Pour leur concert de rentrée, Mikko Franck et l’orchestre philharmonique de Radio France nous offraient un programme varié et fort alléchant, dans l’auditorium tout de bois revêtu qui accueillait pour cette occasion un auditoire nombreux, enthousiaste et chaleureux.
Par Hélène Adam
Les raisons d’un tel succès sont d’abord à mettre au compte de la présence lumineuse d’Asmik Grigorian, cette soprano lituanienne qui défraye régulièrement la chronique, subjuguant le spectateur par le double truchement d’une présence scénique époustouflante et d’une immense qualité d’interprétation vocale.
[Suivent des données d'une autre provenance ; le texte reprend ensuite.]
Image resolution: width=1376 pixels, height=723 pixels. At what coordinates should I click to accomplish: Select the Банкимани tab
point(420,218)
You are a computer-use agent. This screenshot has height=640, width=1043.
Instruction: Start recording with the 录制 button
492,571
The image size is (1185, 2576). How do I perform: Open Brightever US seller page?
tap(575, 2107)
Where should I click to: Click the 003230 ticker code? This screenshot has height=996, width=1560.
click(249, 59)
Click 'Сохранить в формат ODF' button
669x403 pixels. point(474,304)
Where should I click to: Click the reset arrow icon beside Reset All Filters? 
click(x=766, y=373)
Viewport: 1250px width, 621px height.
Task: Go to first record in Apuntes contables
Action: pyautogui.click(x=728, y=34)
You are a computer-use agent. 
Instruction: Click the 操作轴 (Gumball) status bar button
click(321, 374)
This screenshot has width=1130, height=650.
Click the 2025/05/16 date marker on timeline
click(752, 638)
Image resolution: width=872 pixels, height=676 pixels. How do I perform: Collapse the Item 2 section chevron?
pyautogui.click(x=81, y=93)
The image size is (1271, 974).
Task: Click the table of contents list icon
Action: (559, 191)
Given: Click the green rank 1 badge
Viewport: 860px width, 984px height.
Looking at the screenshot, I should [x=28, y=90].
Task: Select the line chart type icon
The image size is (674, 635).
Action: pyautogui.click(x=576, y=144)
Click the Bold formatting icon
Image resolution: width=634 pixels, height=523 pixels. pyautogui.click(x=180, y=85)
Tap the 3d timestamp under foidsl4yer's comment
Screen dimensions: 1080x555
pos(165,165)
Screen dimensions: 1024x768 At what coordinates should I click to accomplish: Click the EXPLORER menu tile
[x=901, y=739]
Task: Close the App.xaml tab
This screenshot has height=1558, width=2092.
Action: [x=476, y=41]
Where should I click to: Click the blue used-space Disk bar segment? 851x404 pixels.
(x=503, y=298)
Musicienne dans l’âme, surdouée de la scène, elle nous proposait les fameux quatre derniers Lieder (Vier Letzte Lieder) de Richard Strauss, l’ultime œuvre du compositeur bavarois au crépuscule de son existence qu’elle a également enregistrée pour un CD Alpha qui sortira en février prochain. Asmik Grigorian est une perle rare, pas diva pour un sou, et pourtant élégante et racée en toute simplicité et naturel. Elle chante avec une grâce teintée d’un discret, mais puissant pouvoir de séduction qui tient avant tout à ce timbre sublime et à cette faculté de transmettre le feu intérieur qui l’habite au travers de multiples nuances et changements de couleurs dont elle pare sa voix claire aux teintes particulièrement chatoyantes. Accompagnée de l’orchestre de Radio France qui, sous la direction de Mikko Franck, se montre particulièrement attentif à respecter la chanteuse, tout en sachant augmenter volume et emphase dans les parties instrumentales, elle commence par les poèmes de Hermann Hesse, un « Fruhling » (Printemps) assez triste et mélancolique. Assombrissement plus marqué encore pour le deuxième Lied « September », célébrant les couleurs de l’automne, évoquant là encore, la fin de la vie, alors que la composition straussienne se fait plus poignante avec ce thème récurrent où l’orchestre et la soliste dialoguent. Mais c’est sans doute dans le troisième Lied, « Beim Schlafengehen », qu’Asmik Grigorian marque définitivement de son empreinte tour à tour mélancolique et flamboyante, la beauté de ce romantisme allemand finissant. Le magnifique solo de violon de Ji-Yoon Par, donne une respiration émouvante à laquelle répond la voix très pure de la soprano. Le dernier Lied, « Im Abendrot », sur un poème de Joseph von Eichendorff, achève un cycle par une sorte de feu d’artifice musical d’une grande richesse instrumentale. L’artiste exprime alors cette douce résignation face à la mort qui arrive, et l’on frémit d’émotion sur le dernier vers « Ist dies etwa der Tod ? » (Serait-ce donc la mort ?).
Asmik Grigorian ne donne pas une version de « wagnérienne », sa voix est plus ténue et son incarnation plus fragile, mais cette interprétation irradie littéralement la beauté de ce cycle d’une vie finissante. Et elle montre que ce genre musical, le Lied accompagné par un orchestre, a encore beaucoup de richesses d’interprétation à faire découvrir.
Mais le concert avait commencé en mode moins époustouflant, par la création mondiale d’une œuvre du compositeur toulousain Benjamin Attahir, commande de Radio France, musique sérielle avec chœurs d’enfants de la Maitrise de Radio France sous la direction de Sofi Jeannin. Il est toujours agréable, voire excitant, de découvrir une nouvelle composition musicale, preuve du caractère vivant de la musique dite « classique », et ce Stabat Mater s’écoute avec beaucoup de plaisir même si on aurait pu souhaiter un peu plus d’entrain dans l’interprétation d’une œuvre qui se veut plus joyeuse que les déplorations habituelles de Marie au pied de la croix du Christ.
La mort est décidément au rendez-vous de ce concert de rentrée puisque c’est aussi la dernière symphonie de Tchaïkovski, la « Pathétique » que Mikko Franck a choisi pour la deuxième partie de ce concert. Composée de quatre mouvements, en tonalité mineure, commençant et terminant par un adagio, le dernier, lamentoso, étant intensément triste et tourmenté, l’œuvre mêle de nombreux thèmes et de nombreux styles, parfois héroïques et flamboyants, avec un troisième mouvement particulièrement somptueux, voyant s’opposer cordes et vents sur un rythme de plus en plus effréné. Mikko Franck dirige son orchestre avec une fougue parfois un peu trop rythmée par le seul métronome sans donner toujours le rubato nécessaire notamment pour souligner les thèmes obsessionnels qui reviennent régulièrement dans l’œuvre. L’apaisement et la totale maitrise de la partition arrivent surtout en dernière partie déchainant une pluie soutenue d’applaudissements.